**Bacaan yang Disediakan:**

+-------+

Lampu Merah Kehidupan

Lampu Merah Kehidupan

Rabu 29/12/21, saat saya berangkat menuju ibu kota yang diwarnai dengan cuaca gerimis setelah malam harinya hujan lebat. Hal ini terjadi karena Desember merupakan musim penghujan atau dalam filosofi jawa Desember memiliki makna “Derese Sumber” yang berarti sumber mata air sedang baik atau memiliki air yang melimpah. 

Tujuan utama saya ke kota dalam rangka melaksanakan tugas mengambil bantuan sarpras dari pemerintah untuk dapat dimanfaatkan dalam dunia pendidikan. Sebagai seorang pendidik tentu hal ini merupakan hal wajib yang perlu saya perjuangkan sejak awal saya melihat informasi tersebut pada sumber aslinya. 

Perjalanan saya yang menempuh waktu kurang lebih dua jam ternyata masih menyisakan waktu untuk mengunjungi saudaraku sekaligus memintanya untuk mengantarkanku pada lokasi yang akan saya tuju. Setelah beberapa saat mengobrol sambil menikmati bubur yang dihidangkan tak terasa waktu memanggilku untuk segera bergegas menuju lokasi.

Saya mengajak saudara saya untuk mengantarkanku pada lokasi yang dituju, maklumlah saya orang desa dan belum begitu mengenal medan ibu kota. Maka demi efektifitas dan efisiensi waktu saya meminta saudara saya untuk mengantarkan ke lokasi dengan mengendarai sepeda motor legendaris saya.

Setelah sampai di bundaran pusat kota ternyata lampu merah memaksaku berhenti, sembari menunggu lampu berubah menjadi hijau pandanganku terusik dari sebuah pandangan yang memilukan. Saat itu aku menoleh ke samping kanan dan kiri dengan kondisi jalan yang begitu lebar beserta hiasan gedung-gedung mewah menjulang tinggi dan berbagai kendaraan mewah yang melintas, ternyata didekatku dengan jarak kurang lebih empat meter ada seorang anak perempuan kecil kurang lebih seusia anak kelas 2 SD/ sederajat dengan pakaian kusam dan kumalnya menjajakan koran.

Sebagai seorang anak desa hatiku porak-poranda, saya membayangkan jika anak-anak seusianya yang ada di desa saya biasanya pada waktu sekitar pukul 09.00 WIB tengah asyik bermain dengan temannya jika sekolah sedang libur.  Jika sekolah tidak libur pasti mereka sedang mengikuti pelajaran bersama dengan guru-gurunya.

+-------+

**Data yang Disediakan:**
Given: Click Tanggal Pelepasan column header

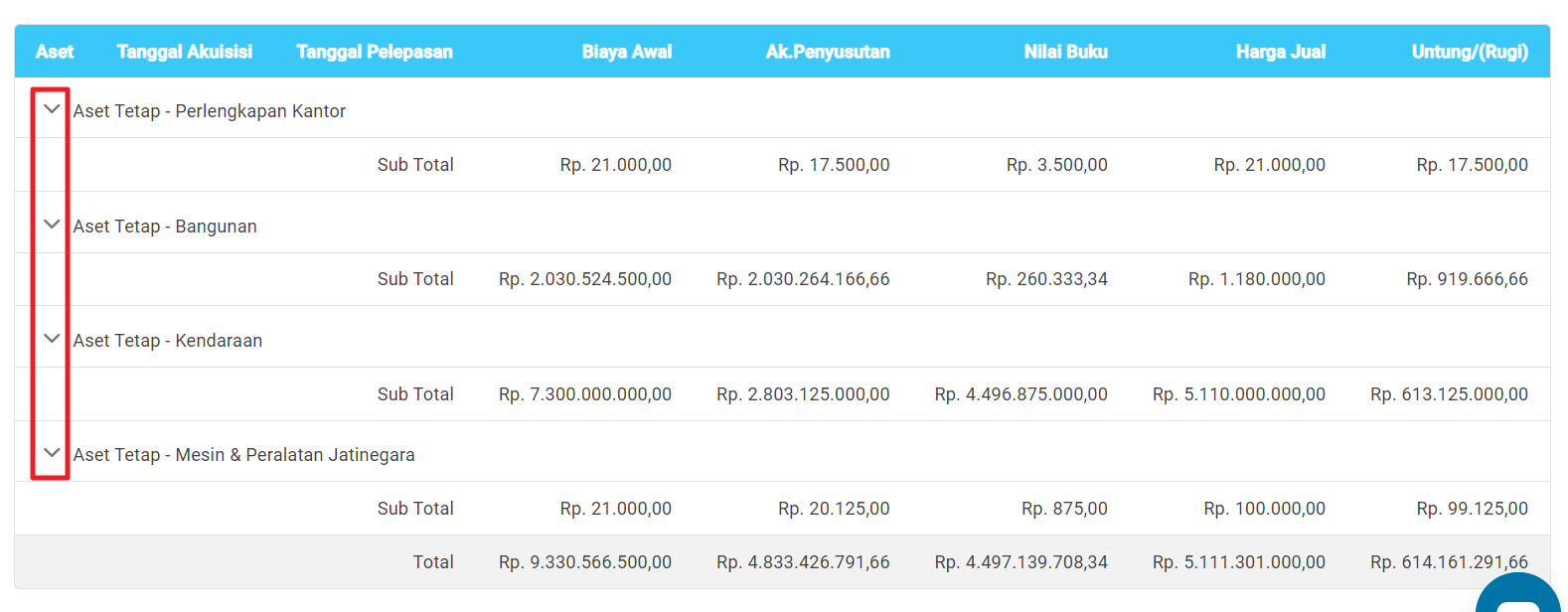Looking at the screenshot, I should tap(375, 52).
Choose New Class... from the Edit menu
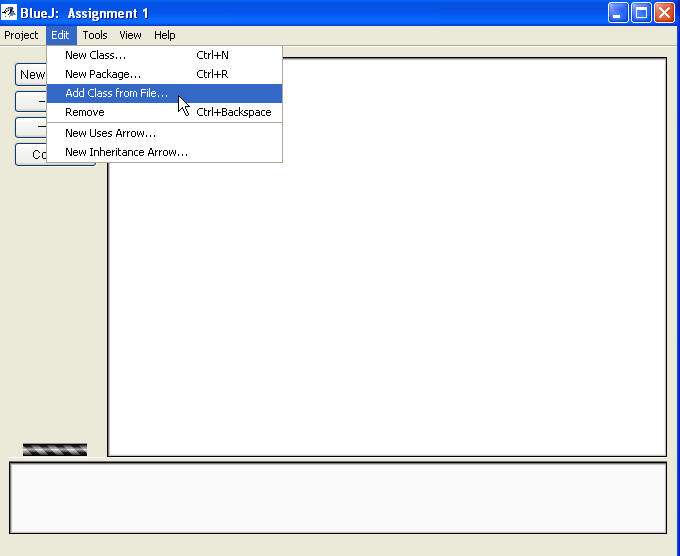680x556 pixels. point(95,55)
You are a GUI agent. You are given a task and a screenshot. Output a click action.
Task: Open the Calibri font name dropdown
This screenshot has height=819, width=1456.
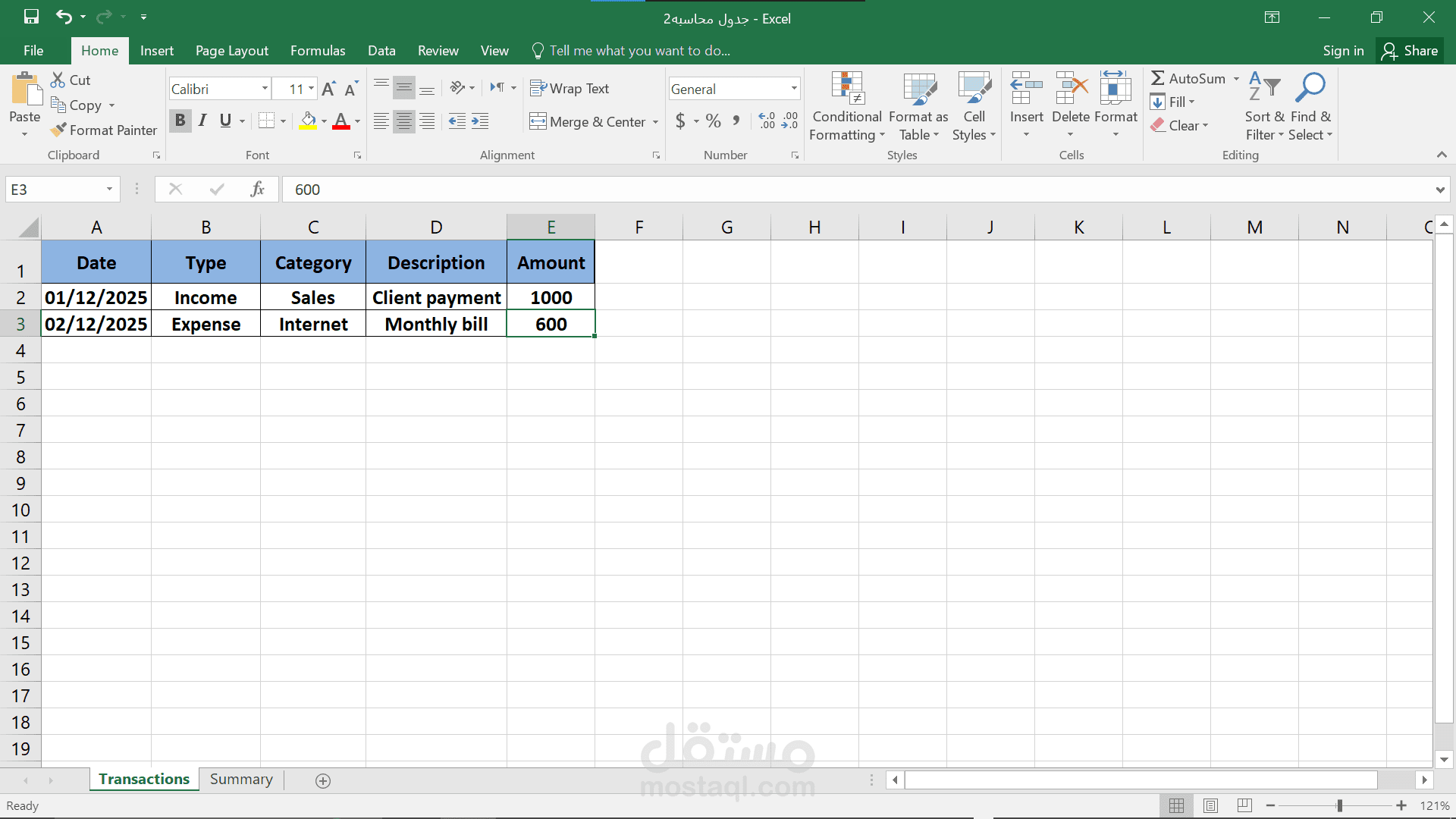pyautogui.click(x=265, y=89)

+-------+

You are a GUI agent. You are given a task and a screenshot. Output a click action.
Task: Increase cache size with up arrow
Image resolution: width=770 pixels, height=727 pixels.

+-------+

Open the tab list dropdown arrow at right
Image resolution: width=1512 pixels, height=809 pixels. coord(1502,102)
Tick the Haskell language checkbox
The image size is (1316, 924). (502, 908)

+-------+

**Tugas Anda:** Ringkaslah bacaan tentang perjalanan ke ibu kota di atas dalam tiga kalimat.

**Hasil Latihan:** Pada Rabu 29/12/21, penulis berangkat ke ibu kota di tengah gerimis untuk mengambil bantuan sarpras dari pemerintah bagi dunia pendidikan. Setelah menempuh perjalanan sekitar dua jam, penulis mengunjungi saudaranya lalu memintanya mengantar ke lokasi dengan sepeda motor karena belum begitu mengenal medan ibu kota. Saat berhenti di lampu merah bundaran pusat kota, penulis melihat seorang anak perempuan kecil berpakaian kusam menjajakan koran, dan hatinya porak-poranda karena membayangkan bahwa anak-anak seusia itu di desanya biasanya sedang bermain atau belajar di sekolah pada jam tersebut.